Божественная комедия Д. Алигьери как метафора аналитического процесса - Сергей Михайлович Зубарев

Божественная комедия Д. Алигьери как метафора аналитического процесса

В статье исследуется сюжет «Божественной комедии» как воплощение архетипической формы душевных преобразований, частным случаем которой выступает аналитическая терапия.

Читать Божественная комедия Д. Алигьери как метафора аналитического процесса (Зубарев) полностью

Божественная комедия Д. Алигьери как метафора аналитического процесса

Зачем Отцы-основатели не уделили достойного внимания названному шедевру?

З. Фрейд, К. Г. Юнг, Ж. Лакан, несомненно, знакомые с творчеством Данте, упоминают его вскользь, к слову, но не более того. При этом куда менее значительные произведения и авторы удостаиваются их пристального внимания. Так З. Фрейд, отвечая на вопрос о десяти хороших книгах, сначала политкорректно упоминает Гомера, трагедии Софокла, «Фауста» Гете, «Гамлета» и «Макбета» Шекспира, отмечает Труды Коперника, Иогана Вейера, «Происхождение видов» Дарвина, подчеркивает свою любовь к «Потерянному раю» Мильтона и «Лазарусу» Гейне.

Потом перечисляет требуемую «десятку» без предварительного размышления:

Письма и произведения Мультатули

«Книга джунглей» Киплинга

«На белом камне» Анатоля Франса

«Земля» Золя

«Леонардо да Винчи» Мережковского

«Люди из Зельдвиллы» Г. Келлера

«Последние дни Гуттена» К. Ф. Мейера

«Эссе» Маколея

«Греческие мыслители» Гомперца

«Sketches» Марка Твена. [4. стр.58–60]

Возражения насчет того, что многие другие шедевры мировой литературы обойдены отеческим вниманием, можно отбросить ввиду их защитного характера. Они обесценивают вопрос, растворяют его в океане случайностей, но не помогают прояснить суть. Такой подход противоречит самому духу психоанализа.

Напрашивается предположение, что фигуры умолчания образованы ревностью основателей. Мучительно было делиться приоритетами своих открытий, вот и умолчали.

Но это довольно-таки поверхностная гипотеза. Интересней найти контуры сверхсильных запретов, тех самых, которые неочевидны, неосязаемы. Вроде бы нет препятствий, просто в голову не приходит сделать так. Данте, похоже, находится именно за такой магической чертой само собой разумеющегося.

З. Фрейд цитирует строки дантовского «Рая», стремясь подчеркнуть аффект, скрывающийся за повторениями в текстах Леонардо да Винчи. То есть, абсолютно понятный Данте помогает расшифровать загадочного Леонардо [3. стр.408].

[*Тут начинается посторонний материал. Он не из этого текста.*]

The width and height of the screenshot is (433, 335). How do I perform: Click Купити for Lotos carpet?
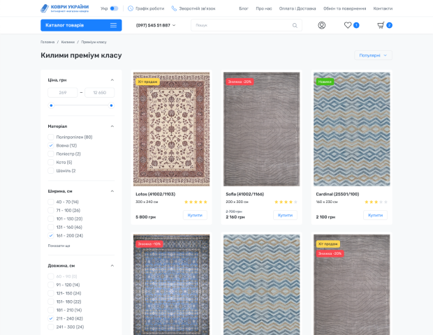(196, 215)
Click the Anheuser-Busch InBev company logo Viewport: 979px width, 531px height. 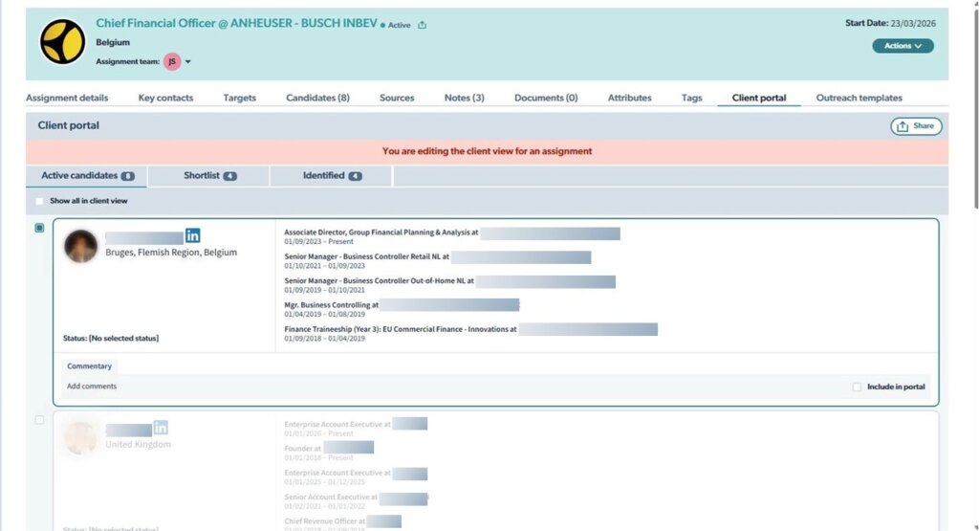click(x=62, y=42)
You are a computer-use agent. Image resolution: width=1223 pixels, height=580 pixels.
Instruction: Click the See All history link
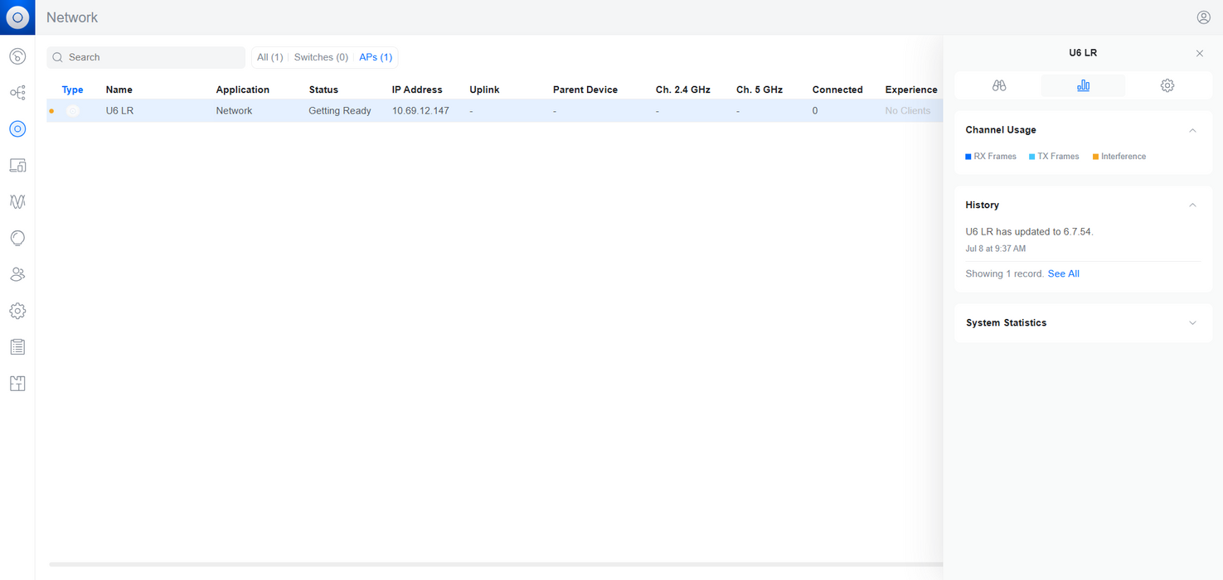coord(1064,273)
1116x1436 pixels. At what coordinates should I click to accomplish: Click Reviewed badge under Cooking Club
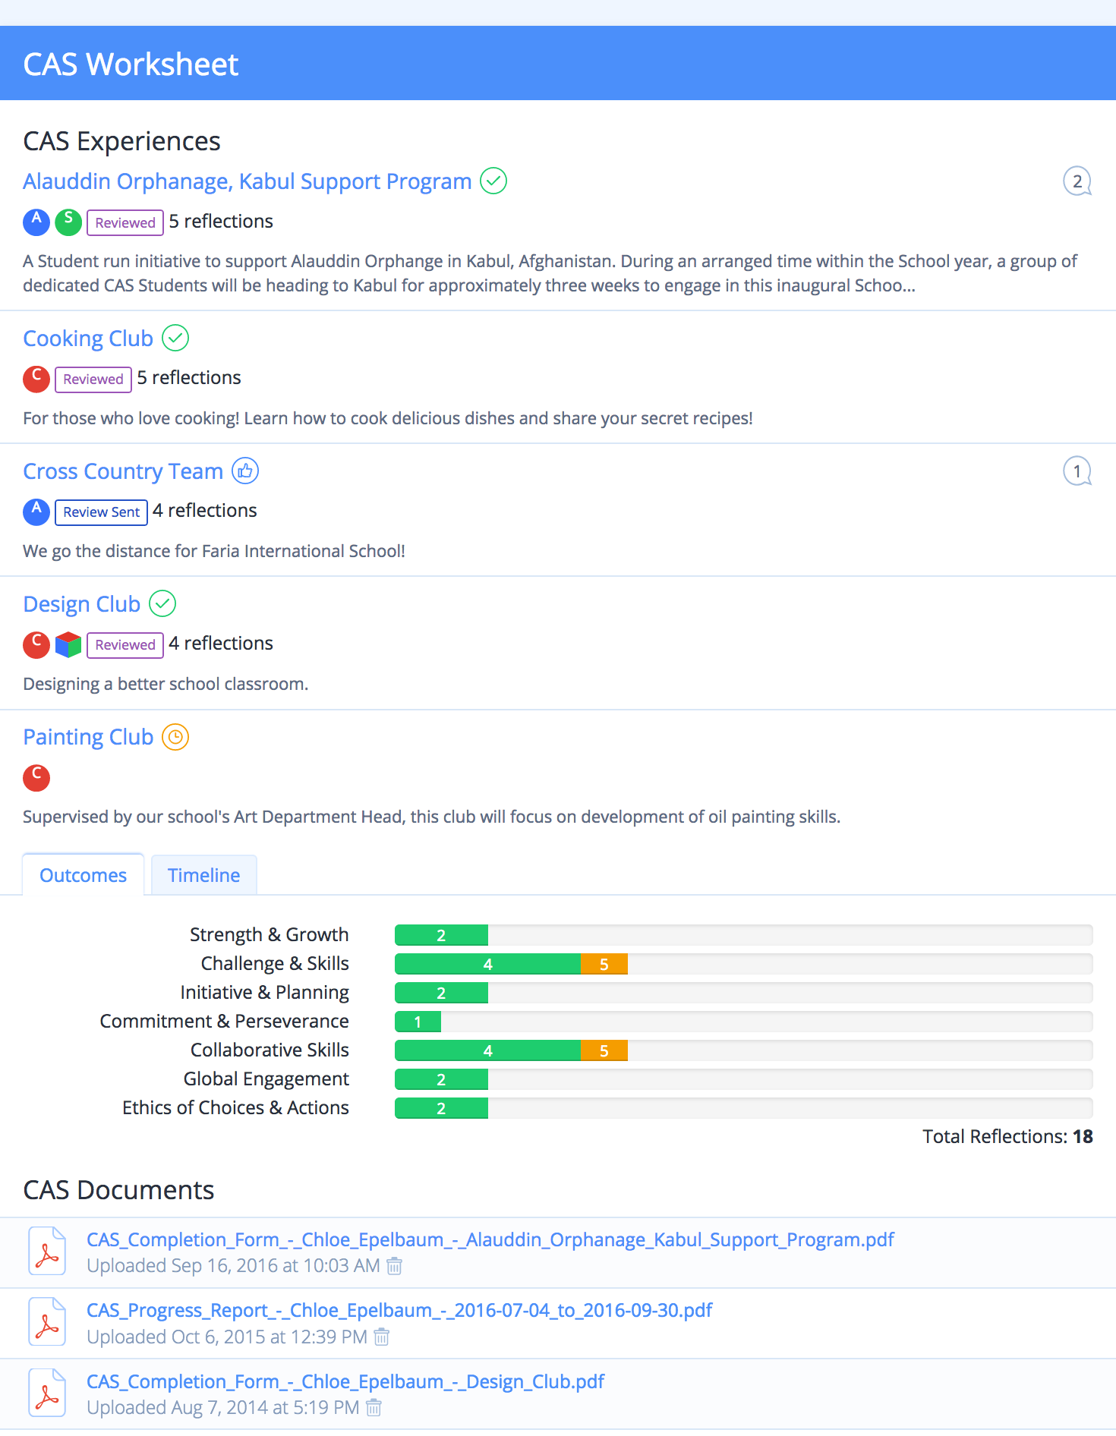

Для К. Г. Юнга Данте — фигура архетипическая, изначально встроенная в структуру мироздания, но обращаться к текстам которого К. Г. Юнг избегает, [5. стр. 433, 459–466] и даже Ж. Лакан признает за флорентийским изгнанником знание тайны взгляда Другого [2. стр.40–42].

Ни у кого нет более подробного описания очищения, возрождения души — в данном случае можно не бояться излишнего пафоса.

Данте создал топику — отчетливо видимое, даже осязаемое пространство внутренних преобразований личности. И логику этого движения: спуск в бездну, незаметно переходящий в подъем и, наконец, вознесение в высшие сферы.